Compliance by Design: Synthesis of Business Processes by Declarative Specifications
Business Process Compliance are three words scholars use to describe what happens, or should happen, when two worlds very different from each other collide. The first world is meant to represent enterprises and how they do what they do or, in a simpler way, what procedures and processes they adopt to offer always better products to their customers. Scholars of the field refer to the Business Process Management as a "process optimisation process" and they study approaches, methodologies, formal languages to describe and improve what they esteem as the heart of every organisation, the business process.
A business process can be visualised as a self-contained, temporal and logical order in which a set of activities (tasks) are executed to achieve some business objectives. Within it, many information is available: the control flows describes what can be done and when, the relevant data clarify what it is needed to work on as well as the actors who are going to do the work.
The second world is the world of the governments, of the consortia, of all those entities which have enough power to create regulations, norms, policies directly impacting on the organisations. Such entities state the boundaries of legality by imposing which actions can be considered legal to be performed within the aforementioned business processes, and which actions avoid to incur in severe sanctions.

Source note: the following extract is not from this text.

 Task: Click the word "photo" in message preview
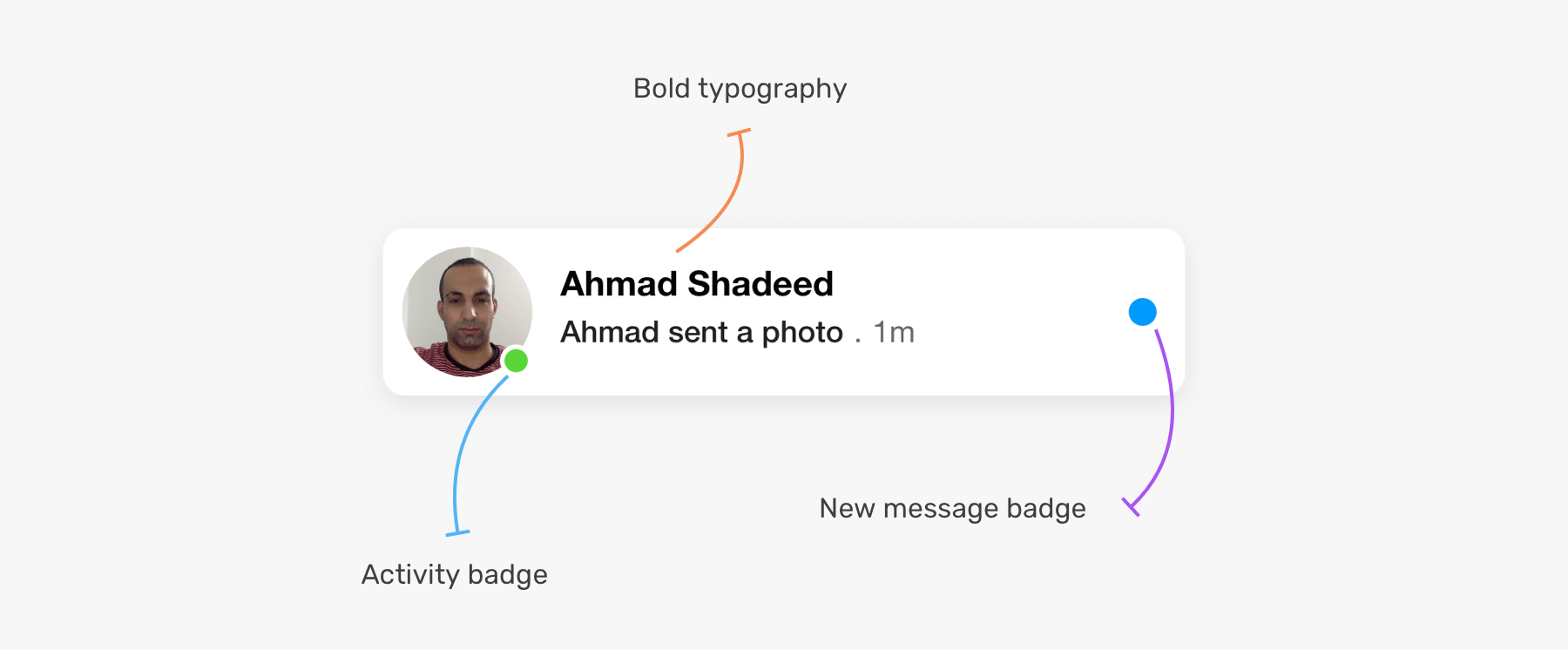pyautogui.click(x=802, y=332)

Business Process Compliance is the research field where scholars try to understand how organisations should behave to keep offering good products while respecting a set of regulations strictly affecting their processes. In general, a compliance regimen must include three interrelated but distinct perspectives of compliance, namely, corrective, detective, and preventative. While the first two measures try to mitigate or intervene after compliance breaches are detected, the preventative focus assumes a completely different perspective by stating that "compliance should be embedded into the business practice, rather than be seen as a distinct activity, (...) thus achieving compliance by design".

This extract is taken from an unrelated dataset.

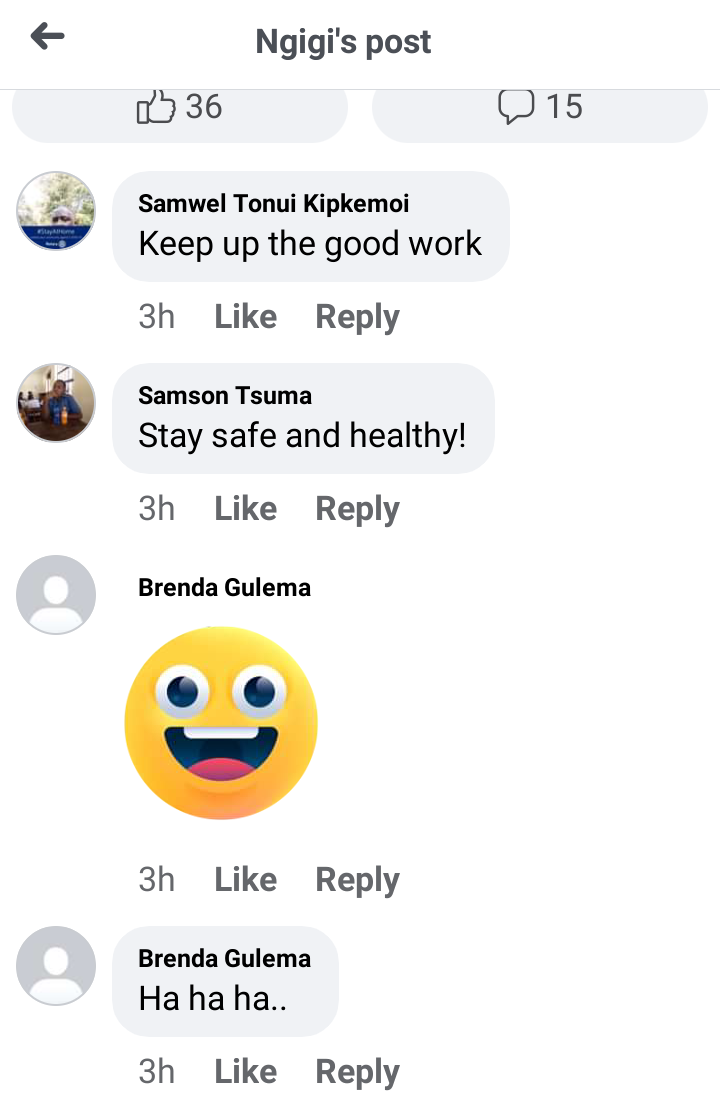This screenshot has height=1106, width=720.
Task: Select the 'Ngigi's post' header title
Action: [343, 42]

An issue of great importance consists in devising automated tools able to create an entirely new, compliant process starting from a fully declarative description of both the organisation and the environment it is acting in. Such a description include: (i) A set of business objectives to reach, (ii) The specifications of a process, (iii) The norms ruling the organisational environment. This doctorate dissertation shall confront this problem by following two sequential research paths. First things first, we need a formalism able to state, given a particular context, which norms are in force, which objectives are desirable and which objectives are feasible, in order for the organisation to decide which objectives to commit to. Thus, we liken organisations to agents and, accordingly, refer to the literature of BDI (Belief-Desire-Intention) agents. The BDI architecture addresses how agents try to fulfil their goals based on the knowledge of the environment and a collection of plans. We shall analyse different notions of the concept of goal starting from the idea of sequences of "alternative acceptable outcomes". We shall study the relationships between goals and concepts like agent's beliefs, norms and desires, and propose a computationally oriented formalisation using a variant of Defeasible Logic extended with modal operators that shall provide a suitable approach. The resulting system, being able to capture various nuances of the notion of goal, is of interest for business enterprises, for which the right decision is not only context-dependent, but they must, and want, to choose from a pool of alternatives as wide as possible.

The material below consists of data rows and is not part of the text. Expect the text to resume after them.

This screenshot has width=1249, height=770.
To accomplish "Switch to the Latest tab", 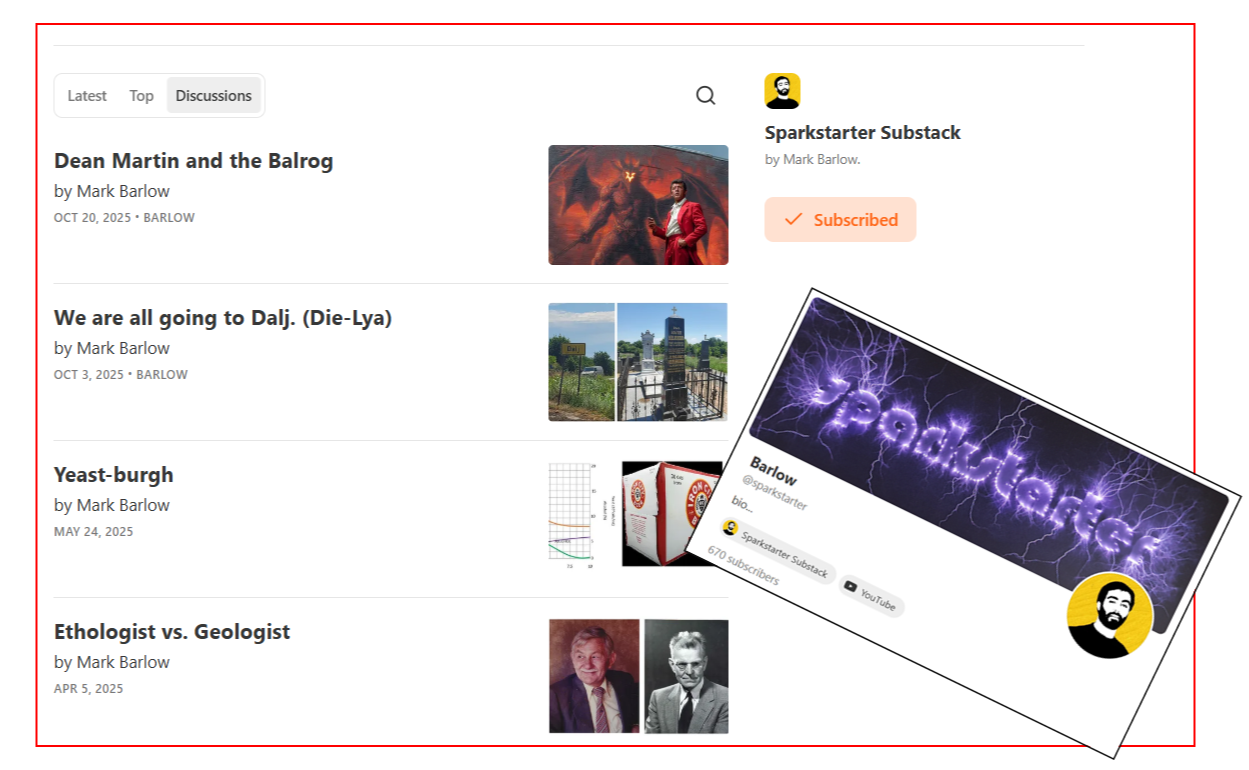I will (x=87, y=96).
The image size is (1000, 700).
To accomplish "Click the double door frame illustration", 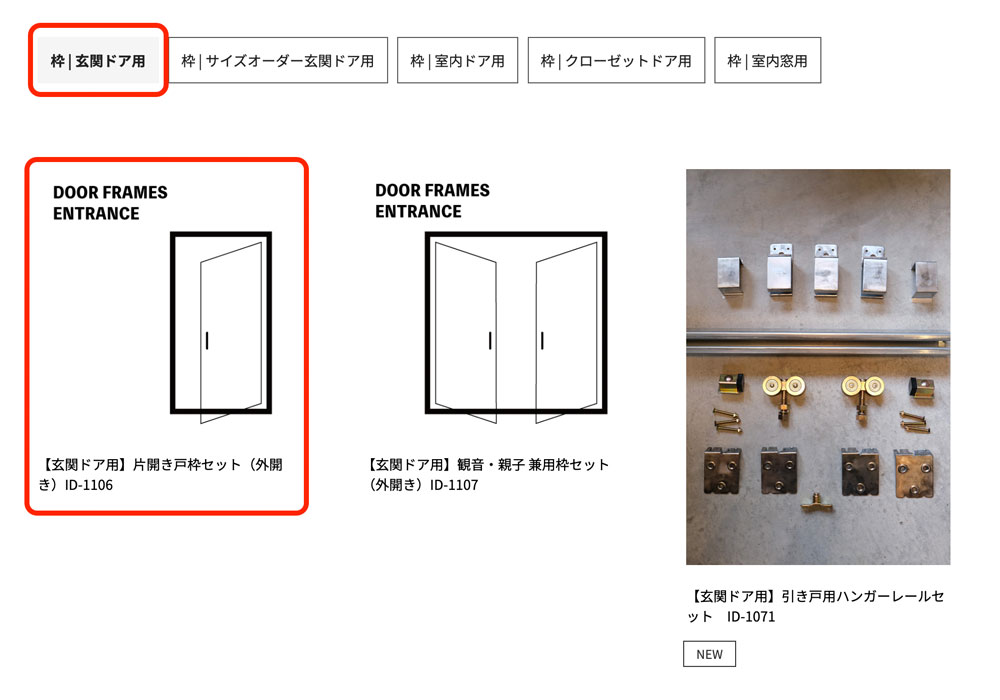I will click(516, 326).
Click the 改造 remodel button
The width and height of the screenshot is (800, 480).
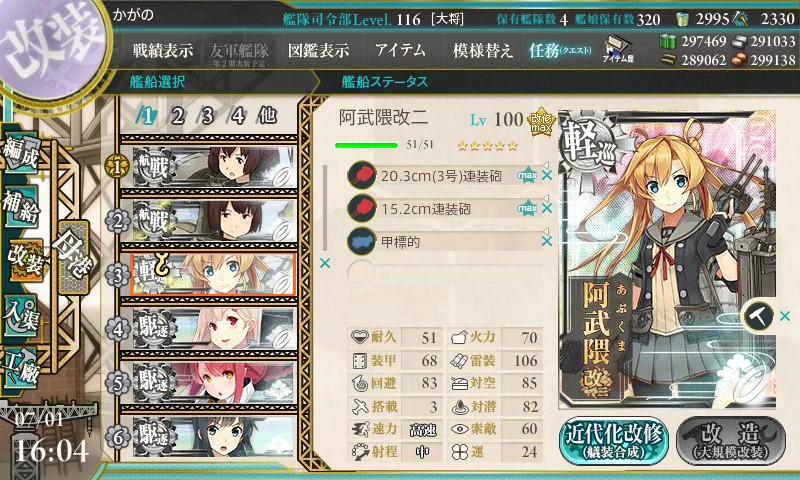point(731,441)
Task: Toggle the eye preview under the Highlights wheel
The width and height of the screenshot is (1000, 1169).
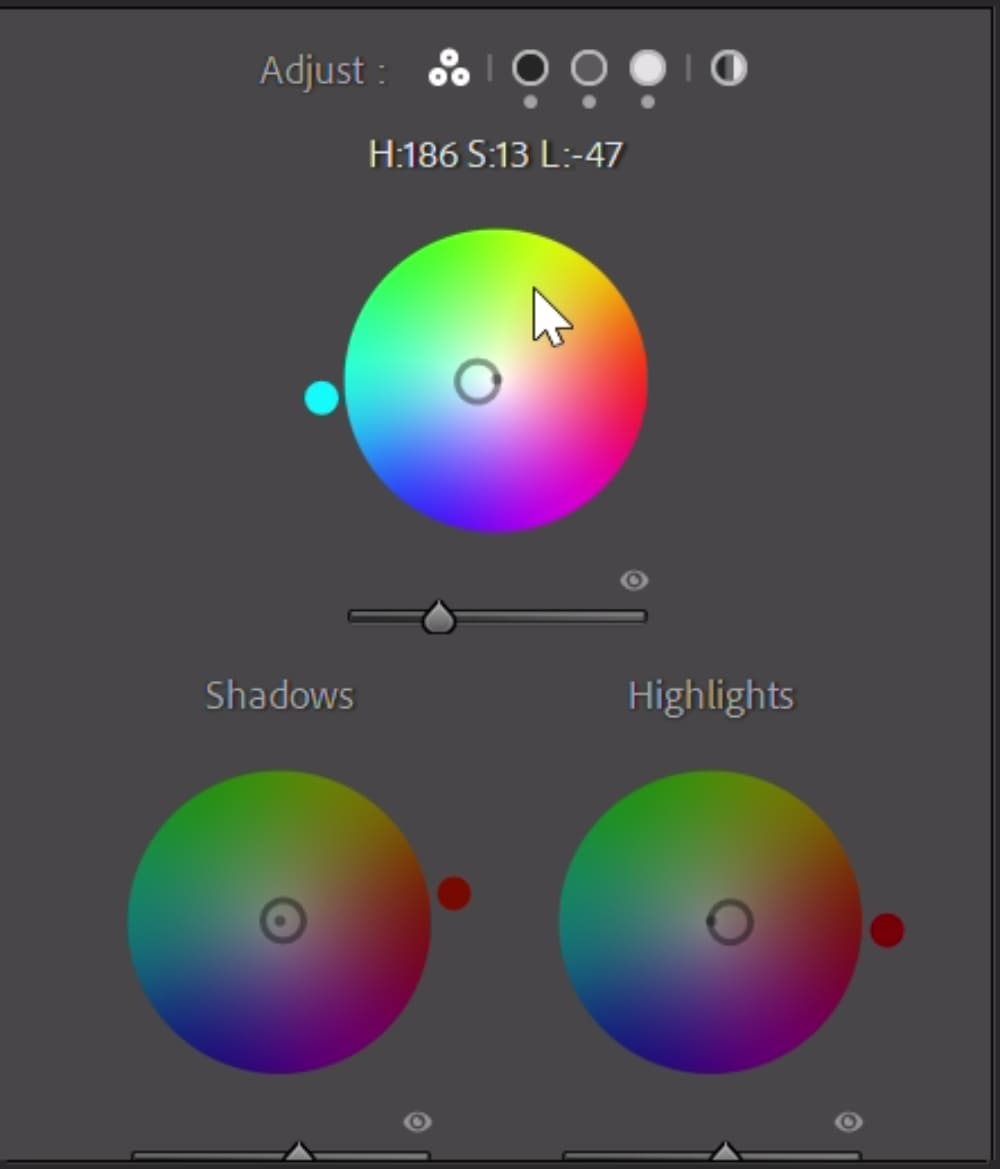Action: 849,1122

Finally, we shall propose algorithms to compute all provable and refutable conclusions of the modal defeasible theory, and we shall prove soundness and computational complexity.
At the end of this phase, the agent (organisation) knows whether courses of action exist (in term of logical derivations) which lead to norm and outcome compliant situations. Accordingly, the second question being how to determine all such legitimate courses of action the agent may commit to, and how to transform them into a business process-like graphic notation.
We therefore shall propose algorithms which (i) Construct a graph by navigating backwards the derivation trees, from the "compliant" outcomes up to the facts of the theory, and (ii) Transform such a graph by recognising JOIN and SPLIT patterns typical of process model notation. As before, we shall put forward a computational analysis.